Monthly Metrics (Hospital-Wide & by Department)

  • Total Cases: Count of reviewed cases in month.
  • Mortalities: Count of deaths among reviewed cases; Mortality Rate = mortalities ÷ total cases.
  • Complications: Number with non-blank complication type; Complication Rate = complications ÷ total cases.
  • Preventable Events: Count “Y”; Preventable % = preventable ÷ total cases.
  • Top Cause: Most frequent attribution for the month (system/technical/etc.).

Workflow & Governance

  1. Case Identification (Week 1): Services flag candidates; submit standard data fields to M&M coordinator.
  2. Screening (Week 1–2): Chair + service lead confirm inclusion; assign presenters; gather de-identified materials.
  3. Preparation (Week 2–3): Presenter drafts 5–7 slides: case summary, timeline, key data, root-cause themes, action items.
  4. Conference (Week 4): 60 min. Structure: 2–3 cases; discussion guided by system factors and learning objectives [2].
  5. Action & Follow-Up: Document decisions (who/what/when). Track completion and re-review next month.

Conference Schedule

Cadence: Monthly (e.g., 2nd Tuesday, 7:00–8:00 AM). Update to your official time/venue.
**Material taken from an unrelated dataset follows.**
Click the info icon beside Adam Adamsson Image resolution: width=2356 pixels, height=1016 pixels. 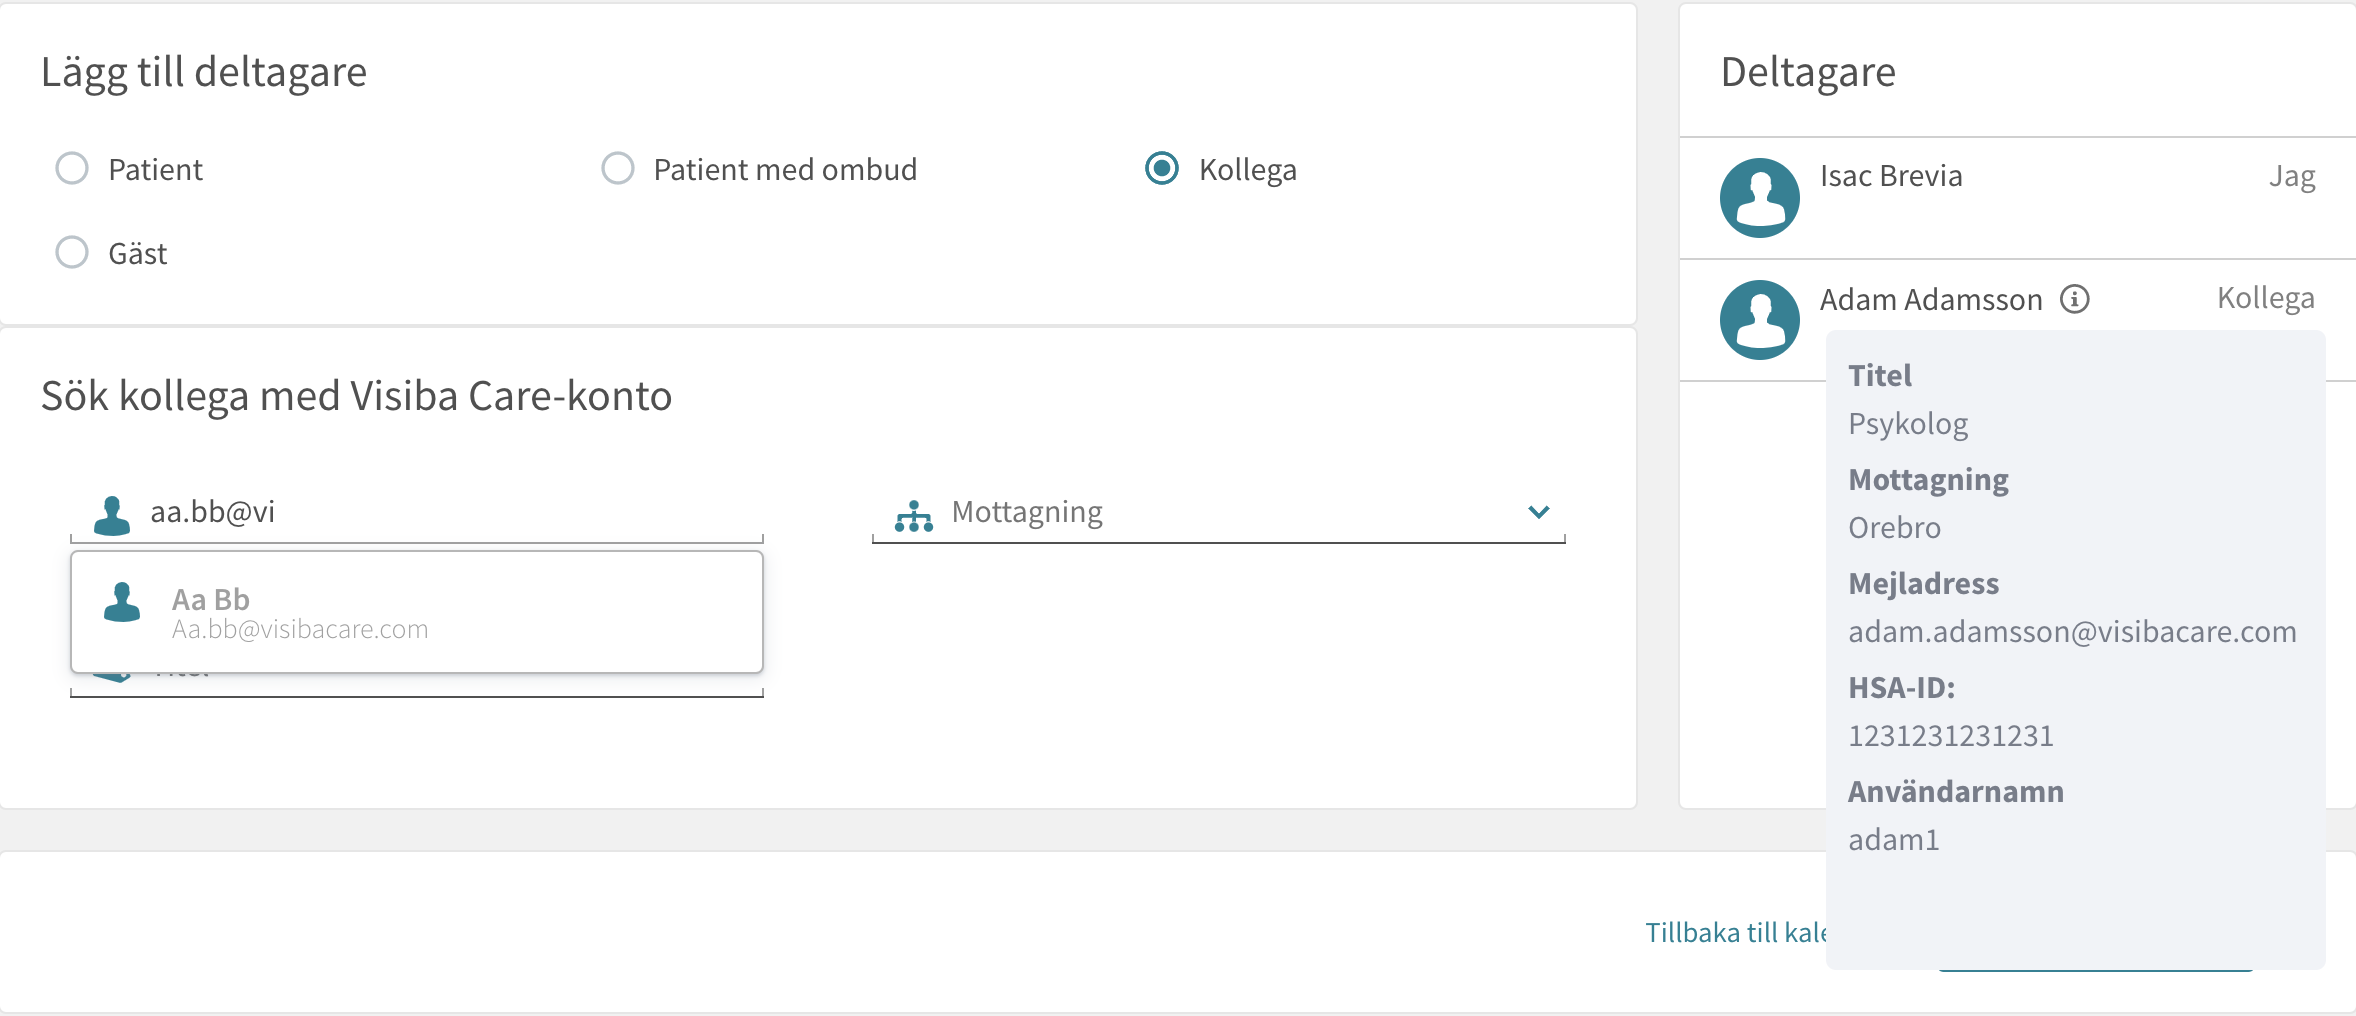2075,299
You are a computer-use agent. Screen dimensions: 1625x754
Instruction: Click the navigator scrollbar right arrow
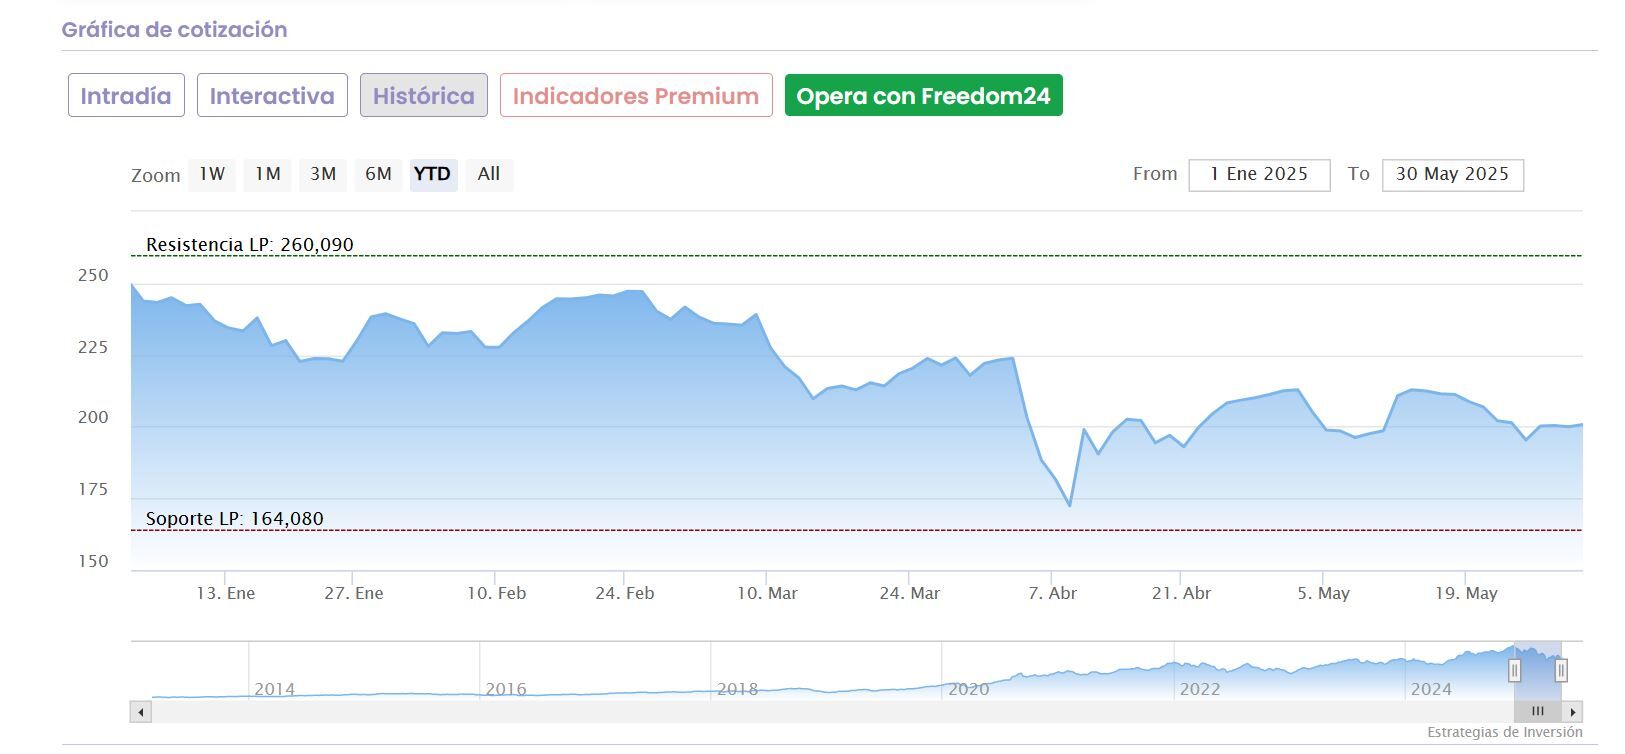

  • Required attendees: service chiefs (or delegates), residents/fellows, nursing leadership, QI/safety.
  • Optional: pharmacy, respiratory therapy, case management, risk management.

Confidentiality & Just Culture

This is a protected Quality Improvement activity. Discussion is non-punitive and focused on system learning. Do not include direct identifiers in slides; avoid chart numbers on projected materials. Handle notes and source documents per hospital policy and applicable privilege protections [3].

References

  1. Institute for Healthcare Improvement (IHI). Fundamentals of patient-safety and system-level improvement.
  2. ACGME Common Program Requirements. Expectations for regular morbidity & mortality conferences.
  3. The Joint Commission. Sentinel Event Policy & guidance on serious reportable events.
  4. WHO/Agency for Healthcare Research and Quality (AHRQ). Patient safety taxonomies and measurement resources.
Disclaimer: Educational Quality Improvement content for internal use only. Not a substitute for clinical judgment. Follow Palisades Hackensack policies and all applicable laws/regulations.